Evening primrose is a North American native biennial. The first year it produces a rosette of low-growing leaves. The second year it spikes and flowers, produces seed, and dies.
Oenothera biennis is known for the oil which is produced from its seeds. Evening primrose oil is a rich source of the omega 6 gamma-linolenic acid (GLA), an essential fatty acid. Health benefits attributed to evening primrose are largely due to its GLA content. GLA helps prevent high blood pressure, hardening of the arteries, eczema, heart disease, rheumatoid arthritis, and multiple sclerosis. It improves circulation, and reduces inflammatory autoimmune reactions. Although it has numerous vital functions, the body is unable to produce it and must get it from food sources.
Due to its positive effect on hormone response, EPO (evening primrose oil) is known to be helpful for PMS and menopause. When taken every day, it is shown to eliminate many issues related to PMS, such as irritability, depression, bloating, and breast pain. For this purpose, it is recommended to take up to 3000 mg daily.
As an antispasmodic, evening primrose is useful for asthma and cough. It has a beneficial effect on the liver, and a relaxing effect on the nervous system and muscles. This makes it beneficial for the treatment of anxiety, and menstrual cramps. It has shown promise for lifting depression, especially where when it is related to exhaustion or addiction withdrawal, issues with the GI tract, or when it is hormonally oriented.

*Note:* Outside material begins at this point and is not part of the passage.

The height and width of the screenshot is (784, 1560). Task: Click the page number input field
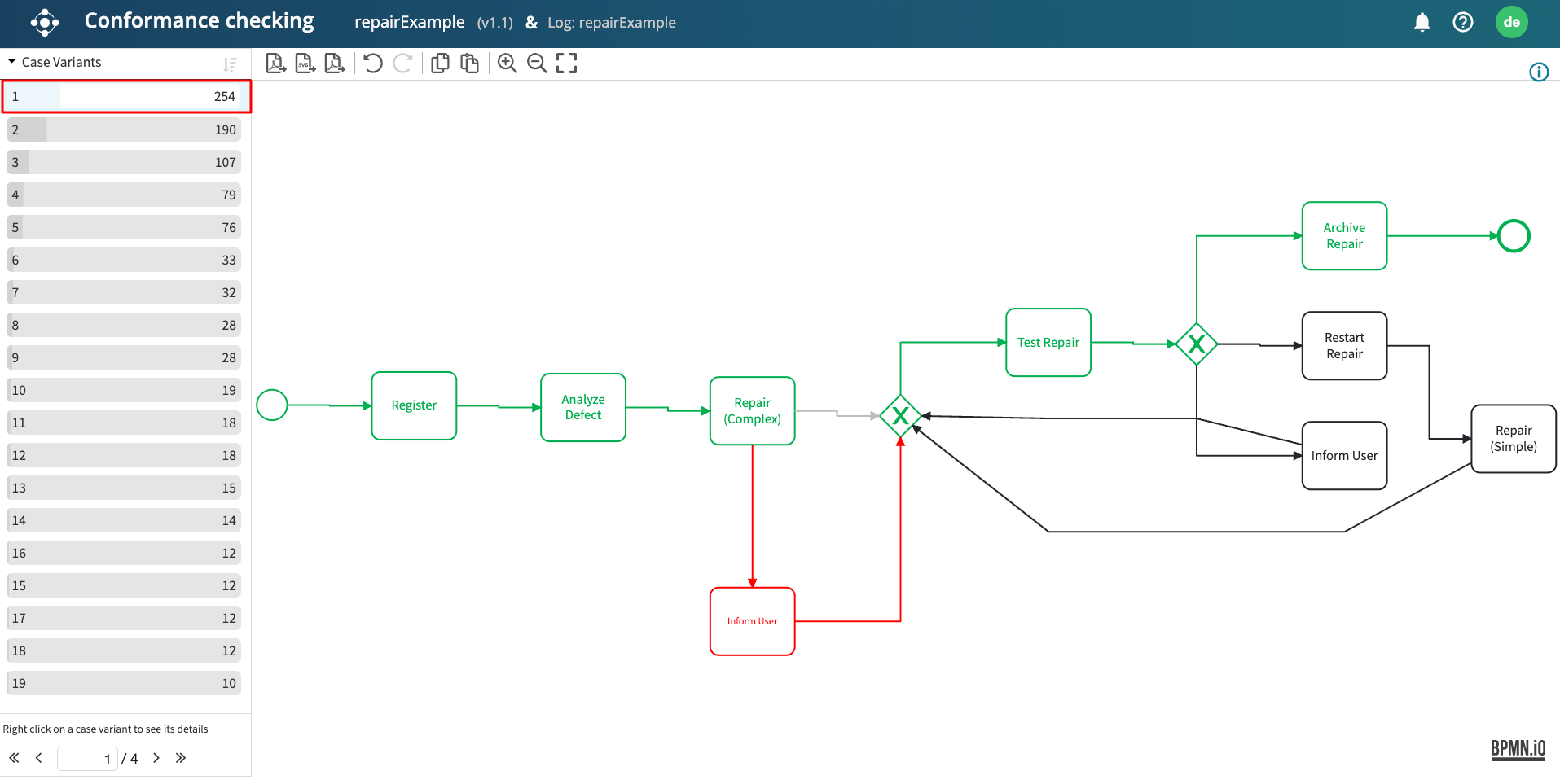[86, 759]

A tea, made from the whole plant, is relaxing, and antispasmodic. It is slightly astringent and mucilaginous, and soothing to the stomach. It is also nourishing to the skin when used externally.
The root is both edible and medicinal. The root or the whole plant can be dried and ground into a powder, mixed with warm honey, and taken for sore throat and cough (also see plantain).
The whole plant is edible. The leaves have a slightly peppery flavor and can be added to salads and stews. They are a great source of quercetin. The first year root is best harvested in the spring, and can be eaten raw, boiled, or roasted. The flowers are tasty in a salad. Even the green seed pods can be roasted and eaten. The seeds are a great source of tryptophan, the precursor to serotonin, a brain chemical that improves mood.